You’ve had your mortgage for a few years and just heard about “refinancing your mortgage,” or maybe you’ve been in your current home for over a decade and are now exploring your future payment options. Either way, refinancing your mortgage can be a great option to boost long-term financial well-being.
What does it mean to refinance your mortgage?
Refinancing a mortgage means taking out a new mortgage to replace your original loan. I often suggest that my clients look at refinancing after they’ve had their mortgage for two to three years, then again on an annual basis. This is a great strategy because more often than not, it makes sense for people to refinance, but many would not know it without chatting with their mortgage lender.
Why would someone refinance a mortgage?
There are two common reasons someone will look into refinancing a mortgage: to shorten the length of time left on the mortgage and to get a better interest rate. Any reason for refinancing should be centered on your future goals, such as saving your children’s education or retiring early. Let’s break down each reason to refinance and explain how each could help you achieve your long-term goals.
1. Saving money
Refinancing can be a great way to reduce the length of your loan entirely. Many times it makes more sense to take on a shorter term because it will save you money in the long-term. For example, five fewer years of making payments on your mortgage loans would mean significant savings on monthly interest and principal payments. This could also mean you have option to retire early or can start saving for the next big adventure now.
2. Finding a better interest rate
For families or individuals looking to get a better interest rate on their mortgage and reduce monthly payments, refinancing is a great option. This will put more money in your pocket now to help you stay on top of your financial needs like taking care of your family and all of the child-related expenses or you’re taking a new step as a business owner. In the end, it’s still important to take into account how much interest you’ve already put toward your initial loan and how much you would then need to pay with the refinance.

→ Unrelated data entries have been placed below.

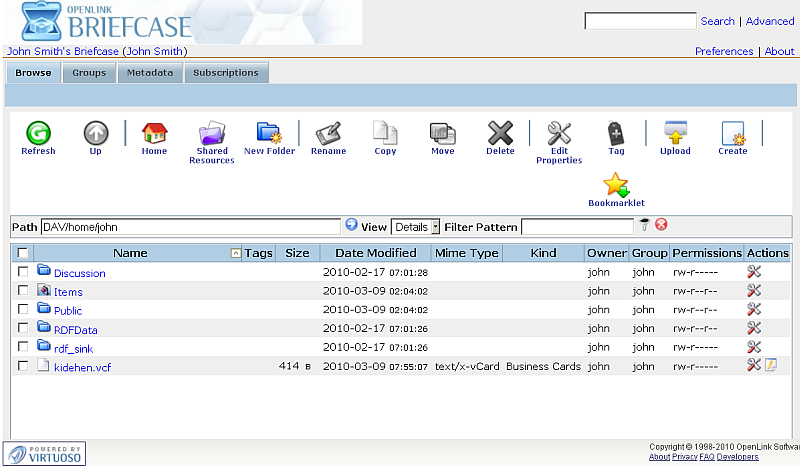Select the Tag toolbar icon
800x467 pixels.
point(616,134)
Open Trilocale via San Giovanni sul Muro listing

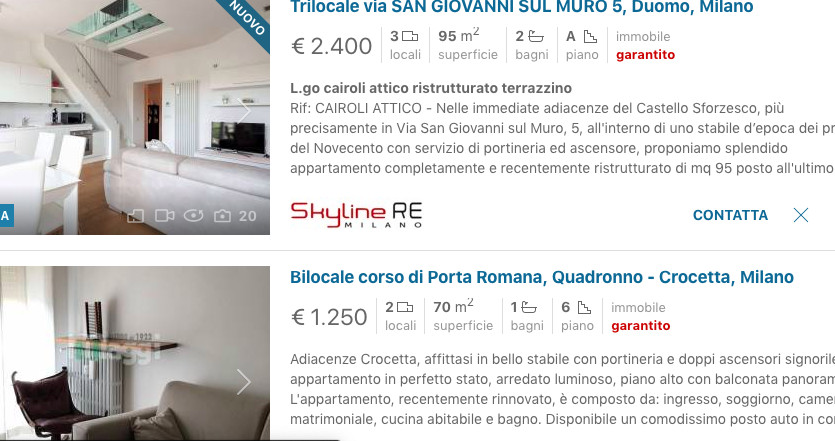(522, 7)
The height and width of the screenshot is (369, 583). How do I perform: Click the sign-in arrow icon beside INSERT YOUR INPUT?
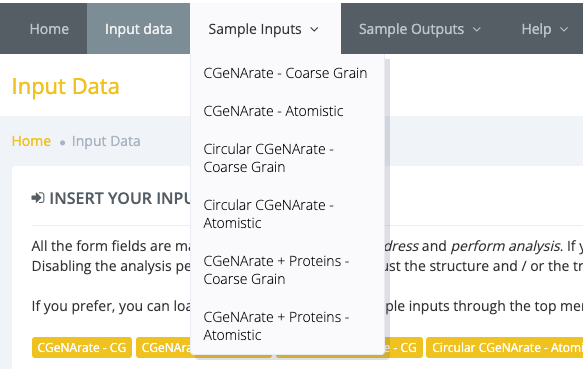(x=38, y=198)
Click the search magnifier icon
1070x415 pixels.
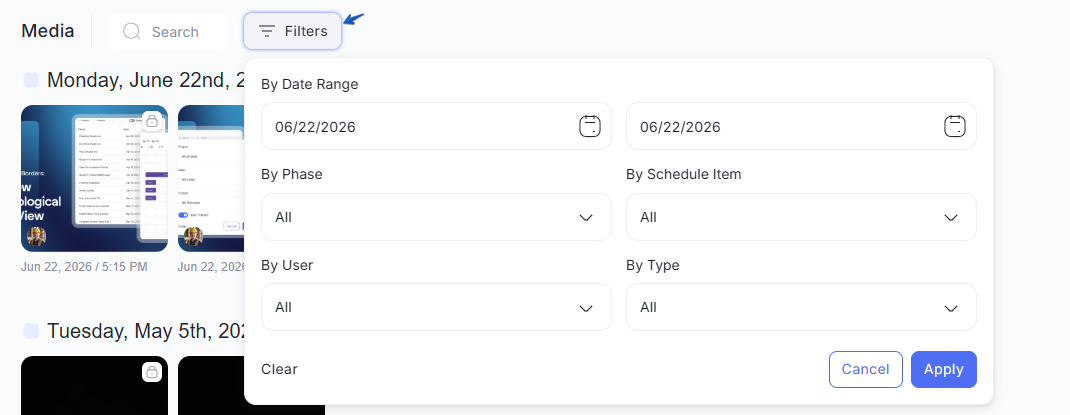point(132,31)
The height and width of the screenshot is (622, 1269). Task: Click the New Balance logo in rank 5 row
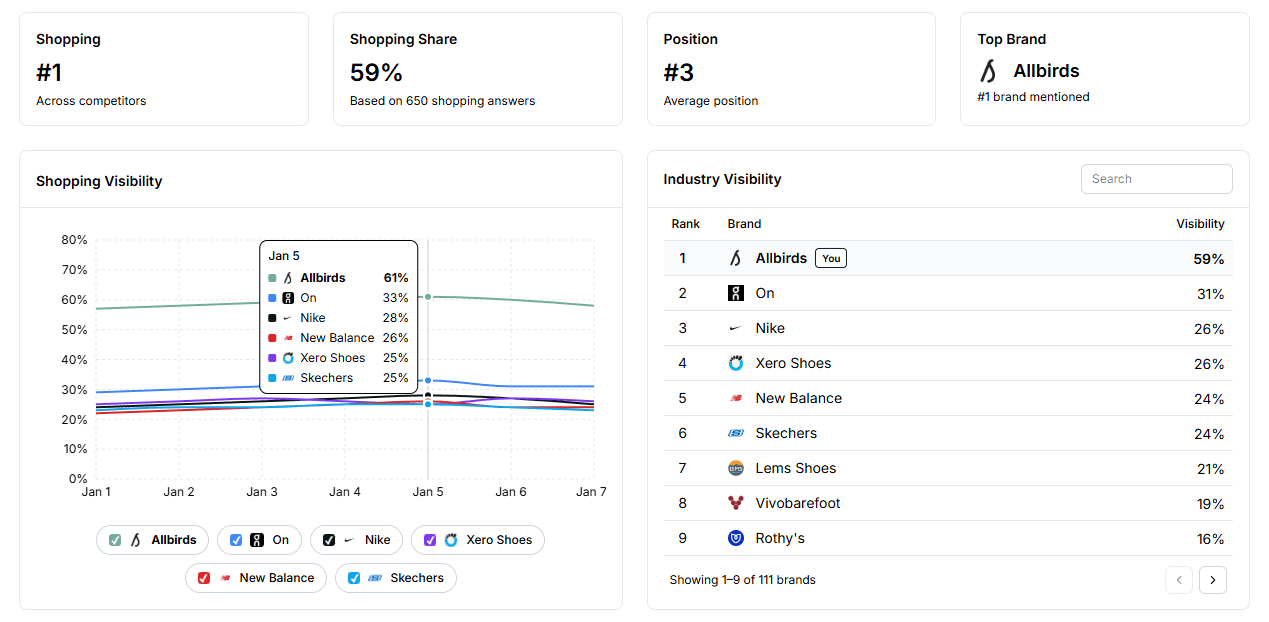click(x=735, y=398)
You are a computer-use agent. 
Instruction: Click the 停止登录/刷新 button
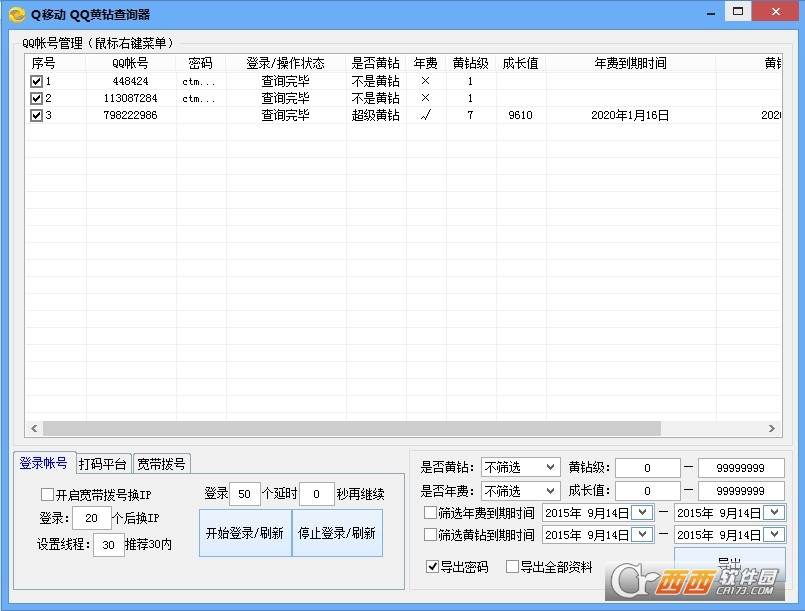pos(337,533)
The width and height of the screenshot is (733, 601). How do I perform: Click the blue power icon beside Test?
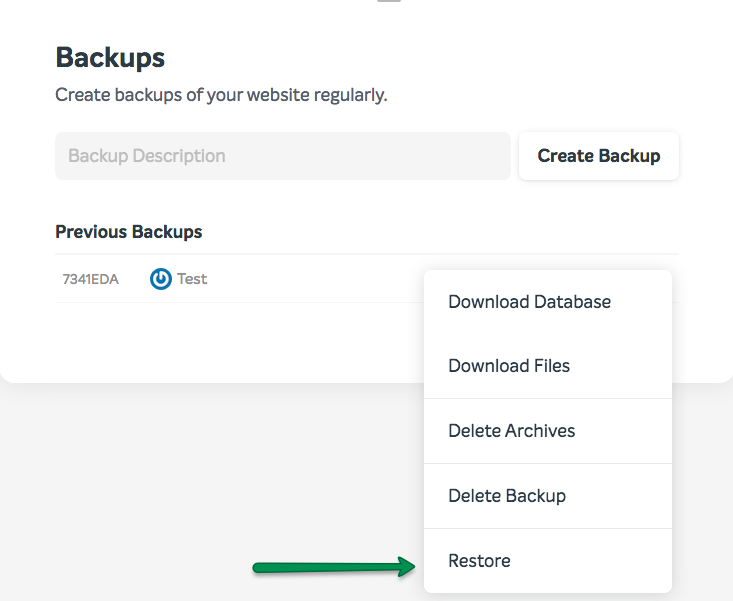click(x=160, y=279)
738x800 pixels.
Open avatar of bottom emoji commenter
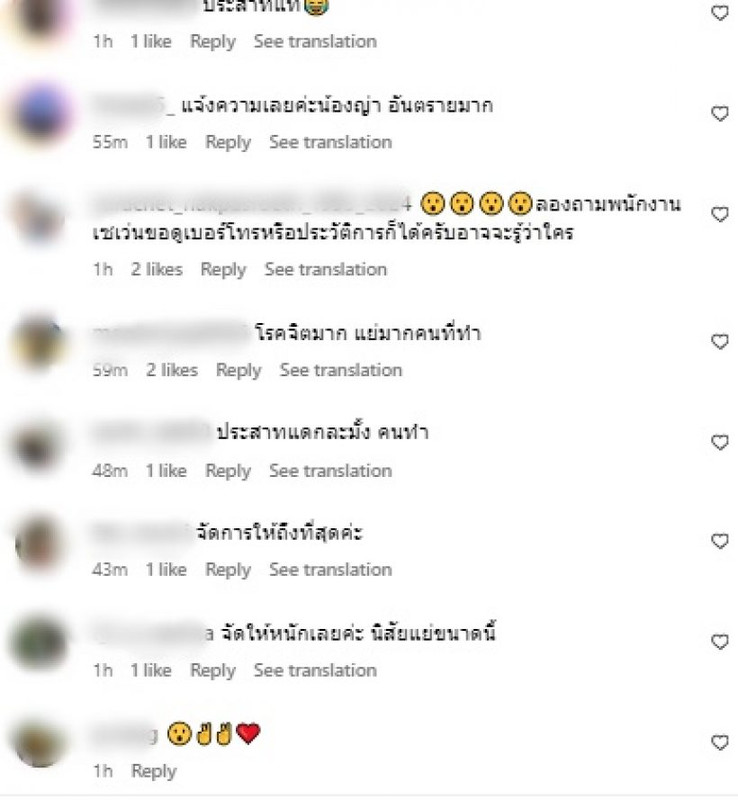point(40,742)
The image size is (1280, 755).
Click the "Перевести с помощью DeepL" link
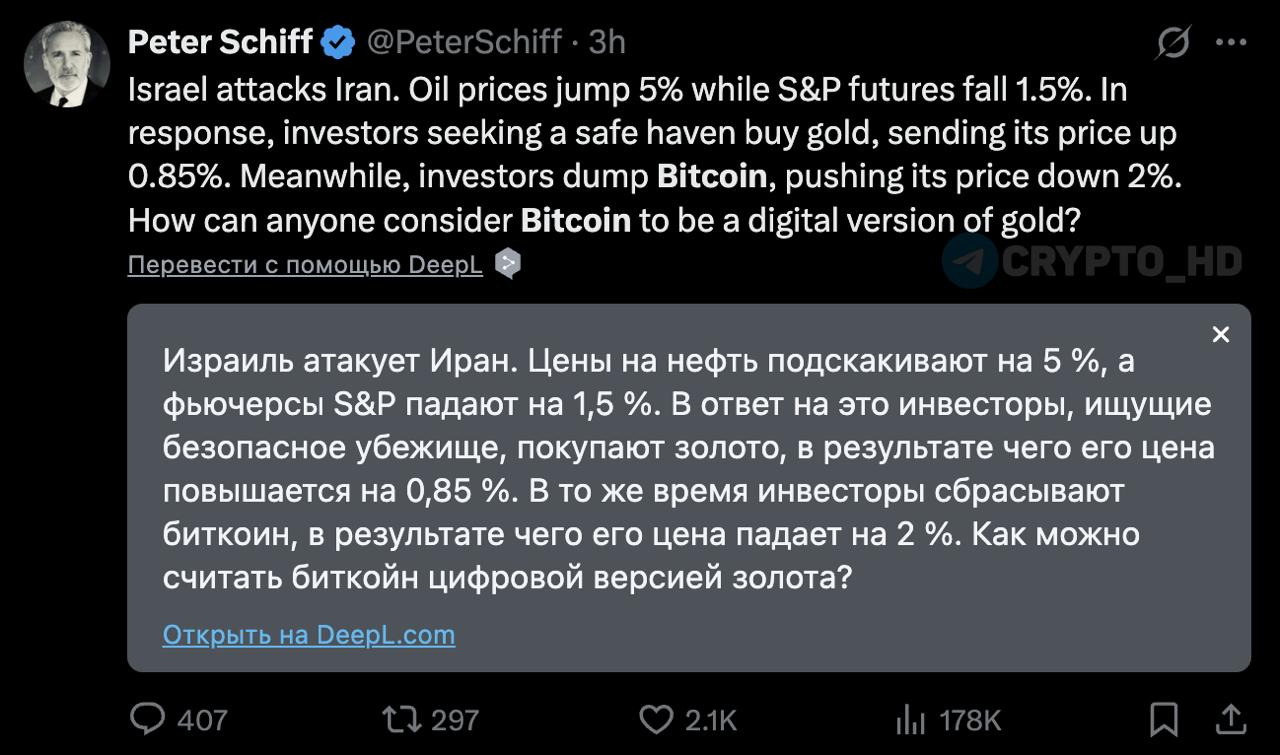click(x=305, y=265)
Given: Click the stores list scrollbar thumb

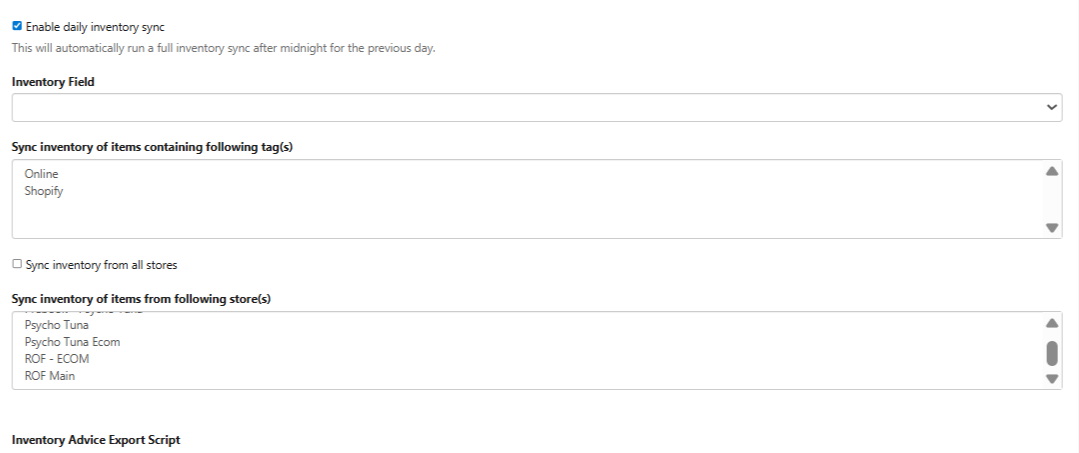Looking at the screenshot, I should [x=1051, y=352].
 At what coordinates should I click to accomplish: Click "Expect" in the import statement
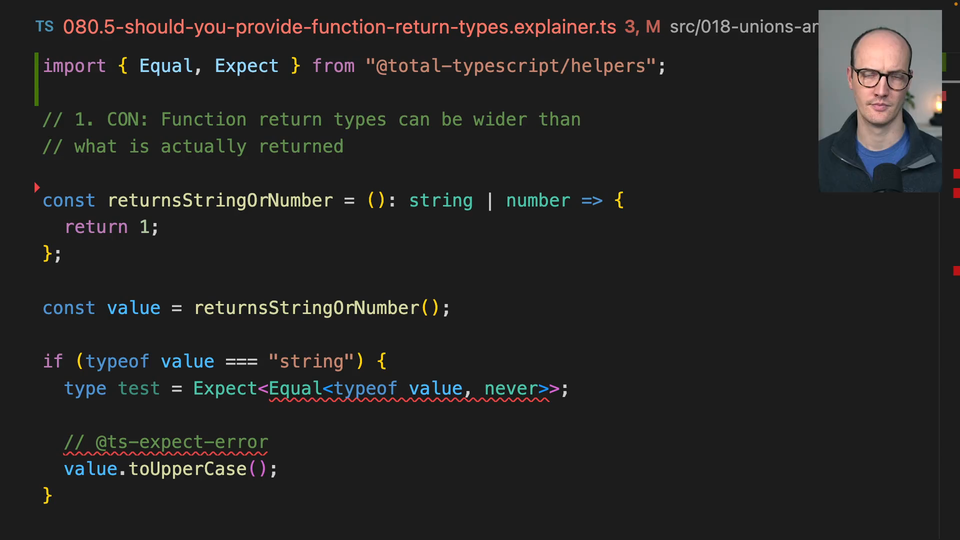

Loans are generally front-loaded with interest, meaning the longer you pay, the more each of your payments goes toward reducing the principal balance. You’ll want to ask your lender about the options for lowering your interest rate and whether the term will also decrease, remain the same, or increase.
Whatever your motivations for refinancing your mortgage, always consider your long-term goals and remember to contact your mortgage lender regularly to keep your refinance options top of mind.